Tanzania: Five Dead in First-Ever Marburg Virus Outbreak

    Tanzania: Five Dead in First-Ever Marburg Virus Outbreak
    Last updated Mar 22, 2023
    Image credit: WHO [via Al Jazeera]


    • On Tuesday, Tanzania's Health Minister, Ummy Mwalimu, confirmed the country has identified eight cases of the deadly Ebola-like Marburg virus. Five people have died from the virus while three others are receiving treatment.[1]
    • The cases have been isolated to the Bukoba district in the Kagera region of western Tanzania. The region borders Uganda, Rwanda, and Burundi and has a highly-mobile population potentially capable of transmitting the virus to multiple nations.[2]
    • The WHO provided laboratory confirmation of the cases of the eight people who presented symptoms that include fever, vomiting, bleeding, and renal failure. It identified one of the deceased as a health worker and noted that 161 close contacts of the infected are being monitored.[3]
    • The WHO also praised Tanzania's health ministry, saying, "the efforts by Tanzania's health authorities to establish the cause of the disease is a clear indication of the determination to effectively respond to the outbreak."[4]
    • Tanzania has not previously recorded a Marburg case but does have experience with other outbreaks like COVID, ebola, cholera, and dengue fever. Marburg is highly virulent, carries a fatality rate of up to 88%, and spreads from fruit bats to humans who transmit the virus through bodily fluids or contact with surfaces and materials.[5]
    • Tanzania's outbreak follows closely behind an outbreak in Equatorial Guinea. The WHO and other organizations have increased surveillance and monitoring in that region — and deployed several resources, including epidemiologists, case managers, and other public health resources.[6]


    Narrative A

    There is a very plausible reason why such a deadly virus like Marburg goes unchecked — there simply aren't enough outbreaks to conduct clinical trials to establish the effectiveness and safety of treatments. When these rare outbreaks do occur and warning bells sound it's likely too late to test treatments. Marburg can spread, infect, and kill before it is detected, often closing the window on anti-viral medications and vaccine trials.
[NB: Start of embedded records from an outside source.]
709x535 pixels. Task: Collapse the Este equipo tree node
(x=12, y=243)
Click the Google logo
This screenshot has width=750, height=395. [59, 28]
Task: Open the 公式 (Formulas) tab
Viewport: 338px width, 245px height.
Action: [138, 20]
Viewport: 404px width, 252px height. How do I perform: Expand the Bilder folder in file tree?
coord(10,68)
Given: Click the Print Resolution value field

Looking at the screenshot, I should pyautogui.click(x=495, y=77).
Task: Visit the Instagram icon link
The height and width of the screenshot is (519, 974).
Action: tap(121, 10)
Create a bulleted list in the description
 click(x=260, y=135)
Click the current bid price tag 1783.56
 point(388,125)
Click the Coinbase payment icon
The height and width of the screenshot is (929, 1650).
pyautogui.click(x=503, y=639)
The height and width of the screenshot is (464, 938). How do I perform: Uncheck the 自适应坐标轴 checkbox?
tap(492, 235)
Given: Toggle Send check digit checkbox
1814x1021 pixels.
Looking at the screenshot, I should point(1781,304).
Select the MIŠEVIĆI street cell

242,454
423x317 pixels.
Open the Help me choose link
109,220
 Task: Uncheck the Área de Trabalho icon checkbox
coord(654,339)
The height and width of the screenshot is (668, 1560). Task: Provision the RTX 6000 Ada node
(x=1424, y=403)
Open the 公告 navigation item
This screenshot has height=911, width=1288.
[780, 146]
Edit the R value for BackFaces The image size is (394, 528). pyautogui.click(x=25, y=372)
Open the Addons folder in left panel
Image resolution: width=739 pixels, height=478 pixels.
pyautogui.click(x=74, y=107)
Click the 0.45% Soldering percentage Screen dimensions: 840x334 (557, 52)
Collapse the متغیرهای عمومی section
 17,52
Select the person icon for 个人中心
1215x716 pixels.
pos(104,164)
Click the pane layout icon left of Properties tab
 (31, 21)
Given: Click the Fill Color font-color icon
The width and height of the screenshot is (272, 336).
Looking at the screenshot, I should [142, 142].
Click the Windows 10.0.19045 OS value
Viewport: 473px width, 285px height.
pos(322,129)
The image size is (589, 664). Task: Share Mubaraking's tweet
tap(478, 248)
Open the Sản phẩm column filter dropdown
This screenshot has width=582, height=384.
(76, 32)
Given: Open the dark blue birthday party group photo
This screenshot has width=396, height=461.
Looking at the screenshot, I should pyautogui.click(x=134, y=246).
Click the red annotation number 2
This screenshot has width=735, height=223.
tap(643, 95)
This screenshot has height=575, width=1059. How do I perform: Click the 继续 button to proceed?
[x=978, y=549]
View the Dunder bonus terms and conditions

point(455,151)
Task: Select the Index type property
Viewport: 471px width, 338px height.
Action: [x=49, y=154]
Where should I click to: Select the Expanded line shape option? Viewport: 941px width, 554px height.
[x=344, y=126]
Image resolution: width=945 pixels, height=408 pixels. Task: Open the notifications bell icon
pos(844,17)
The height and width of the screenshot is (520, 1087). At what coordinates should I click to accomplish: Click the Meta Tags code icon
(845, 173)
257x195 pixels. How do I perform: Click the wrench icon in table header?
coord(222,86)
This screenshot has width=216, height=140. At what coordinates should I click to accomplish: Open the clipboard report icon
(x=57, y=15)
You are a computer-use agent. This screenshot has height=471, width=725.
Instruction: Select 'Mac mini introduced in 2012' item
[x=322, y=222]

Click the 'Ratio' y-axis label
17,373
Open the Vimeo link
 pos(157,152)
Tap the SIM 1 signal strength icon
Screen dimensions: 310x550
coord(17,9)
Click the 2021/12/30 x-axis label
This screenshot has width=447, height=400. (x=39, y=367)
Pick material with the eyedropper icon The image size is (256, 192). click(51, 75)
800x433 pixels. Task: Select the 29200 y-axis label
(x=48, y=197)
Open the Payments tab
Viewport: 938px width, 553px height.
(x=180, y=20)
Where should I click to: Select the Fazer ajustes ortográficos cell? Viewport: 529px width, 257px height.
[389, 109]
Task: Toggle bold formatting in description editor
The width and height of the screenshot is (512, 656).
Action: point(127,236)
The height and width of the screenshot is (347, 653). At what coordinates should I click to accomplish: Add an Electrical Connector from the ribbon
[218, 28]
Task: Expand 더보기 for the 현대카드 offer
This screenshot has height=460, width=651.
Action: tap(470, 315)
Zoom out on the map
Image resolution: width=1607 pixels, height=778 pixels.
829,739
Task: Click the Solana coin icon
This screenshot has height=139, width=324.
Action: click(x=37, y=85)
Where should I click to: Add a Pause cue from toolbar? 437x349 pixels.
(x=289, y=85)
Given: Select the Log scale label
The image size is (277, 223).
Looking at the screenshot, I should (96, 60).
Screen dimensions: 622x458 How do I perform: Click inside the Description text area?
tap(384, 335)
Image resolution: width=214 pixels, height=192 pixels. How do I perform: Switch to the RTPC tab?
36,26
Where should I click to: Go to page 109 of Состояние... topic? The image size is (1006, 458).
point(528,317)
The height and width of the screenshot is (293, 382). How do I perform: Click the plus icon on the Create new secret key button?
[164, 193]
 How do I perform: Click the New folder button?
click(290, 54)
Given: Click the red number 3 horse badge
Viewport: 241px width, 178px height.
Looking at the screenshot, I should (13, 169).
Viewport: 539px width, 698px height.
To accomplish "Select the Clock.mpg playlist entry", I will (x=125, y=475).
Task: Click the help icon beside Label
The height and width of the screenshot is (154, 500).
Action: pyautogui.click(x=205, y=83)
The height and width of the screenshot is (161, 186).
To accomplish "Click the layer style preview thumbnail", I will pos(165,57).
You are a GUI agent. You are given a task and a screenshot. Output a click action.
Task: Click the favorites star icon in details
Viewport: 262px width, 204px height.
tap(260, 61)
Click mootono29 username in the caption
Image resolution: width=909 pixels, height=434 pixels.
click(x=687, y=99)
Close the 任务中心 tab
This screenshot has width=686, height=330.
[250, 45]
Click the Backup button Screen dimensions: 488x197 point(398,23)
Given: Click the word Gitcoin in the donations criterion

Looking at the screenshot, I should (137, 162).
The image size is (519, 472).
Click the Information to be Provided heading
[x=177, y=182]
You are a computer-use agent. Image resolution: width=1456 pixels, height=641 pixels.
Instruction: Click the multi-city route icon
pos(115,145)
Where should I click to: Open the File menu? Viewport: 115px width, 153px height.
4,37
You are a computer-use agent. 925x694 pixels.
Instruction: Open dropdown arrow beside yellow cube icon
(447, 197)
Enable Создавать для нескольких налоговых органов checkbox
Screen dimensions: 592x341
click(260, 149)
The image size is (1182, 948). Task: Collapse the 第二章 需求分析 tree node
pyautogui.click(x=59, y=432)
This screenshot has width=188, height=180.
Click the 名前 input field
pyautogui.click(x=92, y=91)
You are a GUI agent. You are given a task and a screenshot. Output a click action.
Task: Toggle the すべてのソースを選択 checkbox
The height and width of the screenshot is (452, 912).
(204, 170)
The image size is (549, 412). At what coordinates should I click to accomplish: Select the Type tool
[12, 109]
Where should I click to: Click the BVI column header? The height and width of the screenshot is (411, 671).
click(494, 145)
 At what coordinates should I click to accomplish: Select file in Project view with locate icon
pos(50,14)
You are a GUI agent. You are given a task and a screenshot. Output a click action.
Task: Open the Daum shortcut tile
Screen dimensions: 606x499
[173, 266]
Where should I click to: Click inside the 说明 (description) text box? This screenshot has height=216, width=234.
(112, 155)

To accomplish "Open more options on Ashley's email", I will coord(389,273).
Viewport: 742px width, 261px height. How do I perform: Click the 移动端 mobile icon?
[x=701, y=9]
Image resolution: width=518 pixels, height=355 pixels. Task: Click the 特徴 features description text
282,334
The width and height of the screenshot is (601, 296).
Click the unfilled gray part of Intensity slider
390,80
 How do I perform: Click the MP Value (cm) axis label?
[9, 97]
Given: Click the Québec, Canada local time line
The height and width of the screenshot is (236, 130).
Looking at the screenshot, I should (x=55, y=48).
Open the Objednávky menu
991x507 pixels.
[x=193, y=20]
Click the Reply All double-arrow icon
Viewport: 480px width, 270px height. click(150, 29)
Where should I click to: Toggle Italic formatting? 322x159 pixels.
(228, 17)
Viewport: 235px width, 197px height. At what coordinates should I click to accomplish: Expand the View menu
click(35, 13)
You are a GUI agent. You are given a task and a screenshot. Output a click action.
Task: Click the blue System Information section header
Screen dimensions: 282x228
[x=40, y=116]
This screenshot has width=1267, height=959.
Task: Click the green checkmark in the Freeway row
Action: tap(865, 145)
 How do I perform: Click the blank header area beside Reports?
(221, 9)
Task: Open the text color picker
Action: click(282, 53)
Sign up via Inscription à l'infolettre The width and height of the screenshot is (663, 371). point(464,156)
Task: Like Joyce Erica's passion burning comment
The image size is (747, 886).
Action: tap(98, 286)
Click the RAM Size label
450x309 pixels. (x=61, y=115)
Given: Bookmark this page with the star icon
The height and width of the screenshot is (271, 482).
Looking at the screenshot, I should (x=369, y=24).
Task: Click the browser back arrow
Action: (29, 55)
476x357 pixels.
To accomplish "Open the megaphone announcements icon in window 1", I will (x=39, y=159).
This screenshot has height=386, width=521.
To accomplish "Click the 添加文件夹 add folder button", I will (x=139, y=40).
Hopefully, these new outbreaks will be an opportunity to develop options for reducing the mortality rate of Marburg and its family of viruses.

    Narrative B

    If governments want to stop pandemics they must act more urgently and deliberately to prevent zoonotic spillover. Diseases that cause deadly outbreaks often begin in animals and then make the leap to humans. To prevent this jump, governments should use agreements like the post-2020 global framework like protecting wild habitats, banning commercial wildlife markets and trade, increasing biosecurity for farmed animals, and improving public health for people living in conditions ripe for spillover.